=== Task description ===
Please copy the entries below unchanged, except that every "GUI agent" is swapped for "interface agent".

(Beginning of Data to use)

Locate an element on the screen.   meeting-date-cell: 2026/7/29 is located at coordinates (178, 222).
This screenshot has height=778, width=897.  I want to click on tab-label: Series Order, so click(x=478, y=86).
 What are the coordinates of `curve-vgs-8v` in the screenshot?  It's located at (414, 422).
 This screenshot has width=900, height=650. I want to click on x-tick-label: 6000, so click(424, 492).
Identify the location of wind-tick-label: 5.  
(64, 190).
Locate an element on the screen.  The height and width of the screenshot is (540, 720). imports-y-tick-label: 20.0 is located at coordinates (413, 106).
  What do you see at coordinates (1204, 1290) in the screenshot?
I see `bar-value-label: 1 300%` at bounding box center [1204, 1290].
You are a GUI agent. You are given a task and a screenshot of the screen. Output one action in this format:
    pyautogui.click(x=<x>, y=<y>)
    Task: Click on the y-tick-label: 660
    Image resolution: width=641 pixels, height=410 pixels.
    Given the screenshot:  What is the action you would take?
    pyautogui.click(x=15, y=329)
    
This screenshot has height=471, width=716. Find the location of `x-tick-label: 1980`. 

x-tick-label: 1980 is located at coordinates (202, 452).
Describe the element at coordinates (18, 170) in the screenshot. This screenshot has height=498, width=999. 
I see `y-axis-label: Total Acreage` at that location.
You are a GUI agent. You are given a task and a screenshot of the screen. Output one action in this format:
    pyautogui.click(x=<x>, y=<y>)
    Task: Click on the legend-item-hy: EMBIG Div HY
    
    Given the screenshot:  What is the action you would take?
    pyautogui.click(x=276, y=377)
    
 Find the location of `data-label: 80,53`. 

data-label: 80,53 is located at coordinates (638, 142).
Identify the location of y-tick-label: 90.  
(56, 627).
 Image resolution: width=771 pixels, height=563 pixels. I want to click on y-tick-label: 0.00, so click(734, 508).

(End of Data to use)

=== Written reply ===
Locate an element on the screen.   meeting-date-cell: 2026/7/29 is located at coordinates (178, 222).
This screenshot has height=778, width=897.  I want to click on tab-label: Series Order, so click(x=478, y=86).
 What are the coordinates of `curve-vgs-8v` in the screenshot?  It's located at (414, 422).
 This screenshot has width=900, height=650. I want to click on x-tick-label: 6000, so click(424, 492).
Identify the location of wind-tick-label: 5.  
(64, 190).
Locate an element on the screen.  The height and width of the screenshot is (540, 720). imports-y-tick-label: 20.0 is located at coordinates (413, 106).
  What do you see at coordinates (1204, 1290) in the screenshot?
I see `bar-value-label: 1 300%` at bounding box center [1204, 1290].
You are a interface agent. You are given a task and a screenshot of the screen. Output one action in this format:
    pyautogui.click(x=<x>, y=<y>)
    Task: Click on the y-tick-label: 660
    Image resolution: width=641 pixels, height=410 pixels.
    Given the screenshot:  What is the action you would take?
    pyautogui.click(x=15, y=329)
    
This screenshot has height=471, width=716. Find the location of `x-tick-label: 1980`. 

x-tick-label: 1980 is located at coordinates (202, 452).
Describe the element at coordinates (18, 170) in the screenshot. This screenshot has height=498, width=999. 
I see `y-axis-label: Total Acreage` at that location.
You are a interface agent. You are given a task and a screenshot of the screen. Output one action in this format:
    pyautogui.click(x=<x>, y=<y>)
    Task: Click on the legend-item-hy: EMBIG Div HY
    
    Given the screenshot:  What is the action you would take?
    pyautogui.click(x=276, y=377)
    
 Find the location of `data-label: 80,53`. 

data-label: 80,53 is located at coordinates (638, 142).
Identify the location of y-tick-label: 90.  
(56, 627).
 Image resolution: width=771 pixels, height=563 pixels. I want to click on y-tick-label: 0.00, so click(734, 508).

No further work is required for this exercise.